+++ SUPPLIED DATA +++

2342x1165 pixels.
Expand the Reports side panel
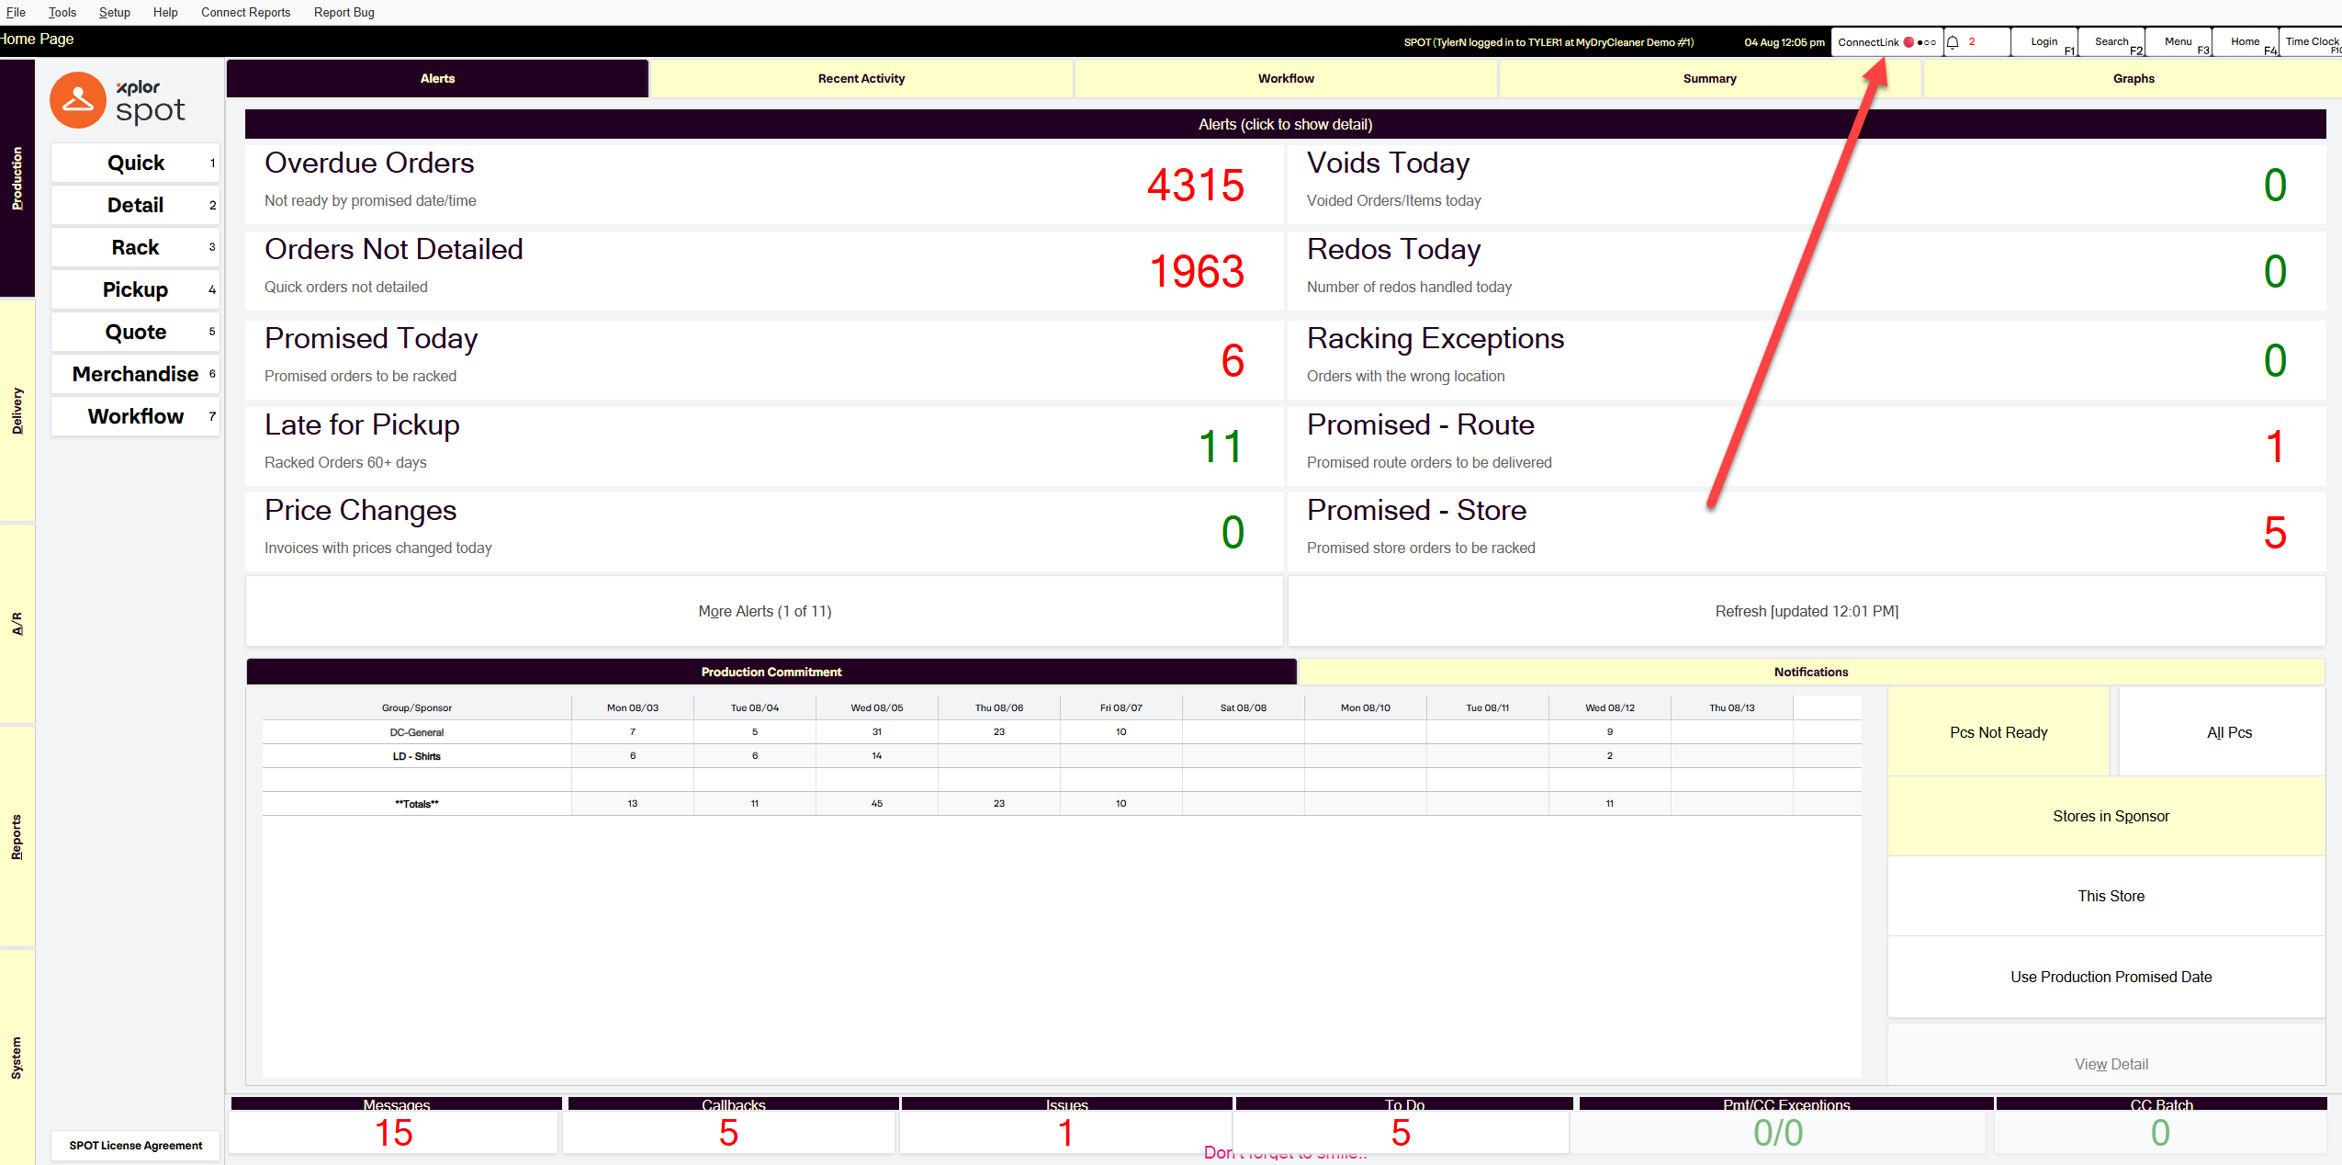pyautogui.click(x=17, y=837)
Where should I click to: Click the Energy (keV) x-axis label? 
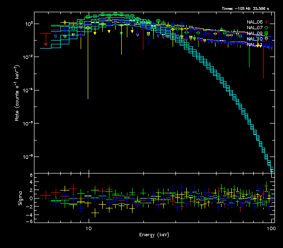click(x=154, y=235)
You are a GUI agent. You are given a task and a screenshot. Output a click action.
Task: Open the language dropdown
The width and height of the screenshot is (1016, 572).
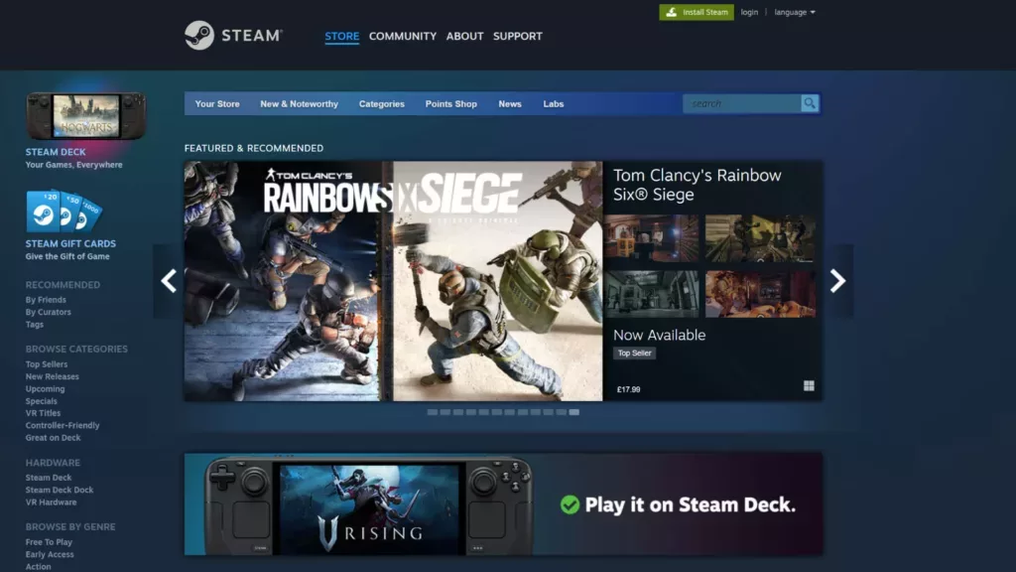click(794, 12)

+++

The preceding entries are to be written out again exactly, with the pictures removed.

2342x1165 pixels.
Expand the Reports side panel
pyautogui.click(x=17, y=837)
Where should I click to: Click the Energy (keV) x-axis label? 
click(x=154, y=235)
You are a GUI agent. You are given a task and a screenshot. Output a click action.
Task: Open the language dropdown
The width and height of the screenshot is (1016, 572).
click(794, 12)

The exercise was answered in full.